Ministry is full of tight spots – those situations where we have a hard time seeing even a glimpse of God’s marvelous light due to the penetration of evil’s oppressive darkness. In Exodus 2:1-10 we see a people who were in a tight spot. The people of Israel needed divine intervention. They needed supernatural support. This would be the time for one of those Sodom & Gomorrah-type moments. “God, please just rain fire on the heathen Egyptians so they will stop killing our sons!”

Yet, God chose to respond in a way most unexpected.
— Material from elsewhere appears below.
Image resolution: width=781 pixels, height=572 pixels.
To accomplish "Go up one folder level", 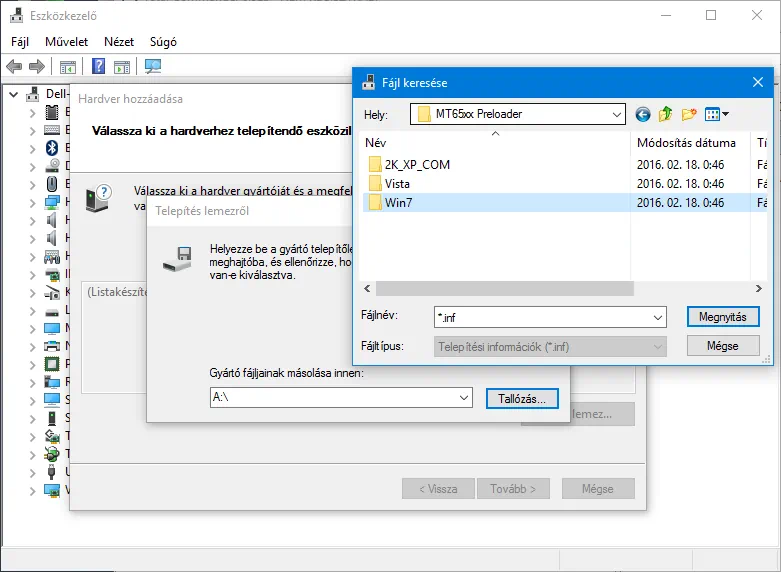I will 666,114.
1 Now a man from the family of Levi married a Levite woman. 2 The woman became pregnant and gave birth to a son; when she saw that he was beautiful, she hid him for three months. 3 But when she could no longer hide him, she got a papyrus basket for him and coated it with asphalt and pitch. She placed the child in it and set it among the reeds by the bank of the Nile. 4 Then his sister stood at a distance in order to see what would happen to him. 5 Pharaoh’s daughter went down to bathe at the Nile while her servant girls walked along the riverbank. She saw the basket among the reeds, sent her slave girl, took it, 6 opened it, and saw him, the child ​— ​and there he was, a little boy, crying. She felt sorry for him and said, “This is one of the Hebrew boys.” 7 Then his sister said to Pharaoh’s daughter, “Should I go and call a Hebrew woman who is nursing to nurse the boy for you? ” 8 “Go,” Pharaoh’s daughter told her. So the girl went and called the boy’s mother. 9 Then Pharaoh’s daughter said to her, “Take this child and nurse him for me, and I will pay your wages.” So the woman took the boy and nursed him. 10 When the child grew older, she brought him to Pharaoh’s daughter, and he became her son. She named him Moses, “Because,” she said, “I drew him out of the water.”

God’s plan is the chief theme of this text, but we see His plan through three unique qualities in three very unlikely candidates. 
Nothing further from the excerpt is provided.